The 3BL Media blog roll is a select list of the most influential, respected, and authoritative voices in corporate social responsibility. Compiled from the 3BL Media staff’s extensive contacts with longtime CSR commentators, these bloggers offer relevant news, opinions, and ideas about all things CSR in one convenient place.  

Sunday, December 20, 2009 - 9:43am


One hundred and five million barrels. That’s how much crude the International Energy Agency (IEA) estimates that we will consume per day by the year 2030. Pretty staggering considering the fact that delegates from nearly 200 countries just gathered in Copenhagen with the singular goal of solving the world’s carbon emissions problem.

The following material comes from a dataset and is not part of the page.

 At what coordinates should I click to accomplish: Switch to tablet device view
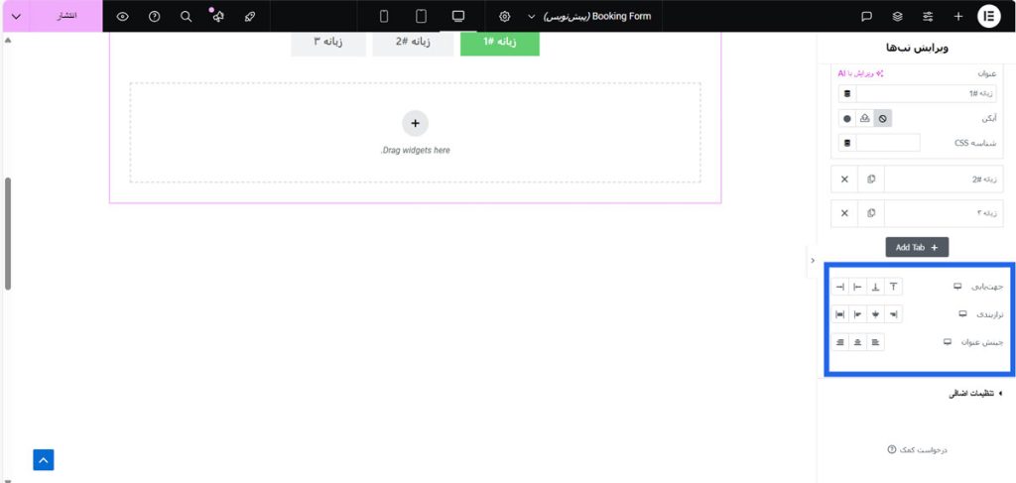click(x=421, y=16)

Going in, there was significant skepticism about the developed world’s ability to work with emerging economies in order to come to a workable agreement on how to share the burdens related to climate change. Now, with only a moderately aggressive climate change agreement in place, the IEA estimates that global oil consumption will continue to rise – and with it, greenhouse gas emissions, international tensions, and the race of top oil firms to tap into the world’s reserves wherever and however they can.

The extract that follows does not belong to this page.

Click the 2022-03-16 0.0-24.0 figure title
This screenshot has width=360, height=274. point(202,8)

Deep in the trenches of Ecuador lies an unfortunate victim of the developed world’s unwillingness to more rapidly taper its addiction to fossil fuels. It is a primal rainforest – an incredibly pristine and biodiverse region, holding the greatest known selection of trees, insects and amphibians on earth. The Amazon rainforest serves a distinct purpose for humanity, providing essential nutrients, absorbing large quantities of carbon dioxide and emitting oxygen into the atmosphere. It is home to several indigenous communities, including the Achuar, Shuar, and Kichwa peoples, who have lived there for millennia.

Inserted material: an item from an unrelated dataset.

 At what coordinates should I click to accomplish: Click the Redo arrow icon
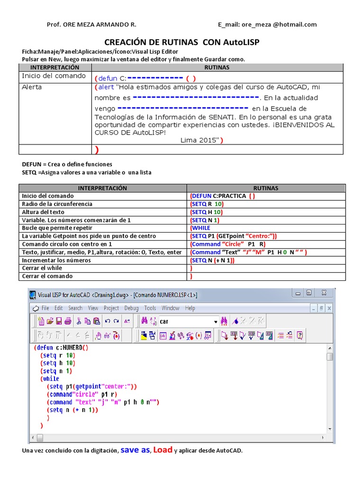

Over 35 oil firms keep a keen eye on this precious ecosystem, as they have great incentive to unearth what lies beneath. “We’ve been following oil and gas development in the Amazon since 2004 and the picture has changed before our eyes,” Matt Finer of Save America’s Forests told The Guardian back in 2008. “When you look at where the oil and gas blocks are, they overlap perfectly on top of the peak biodiversity spots, almost as if by design, and this is in one of the most, if not the most, biodiverse place on Earth.”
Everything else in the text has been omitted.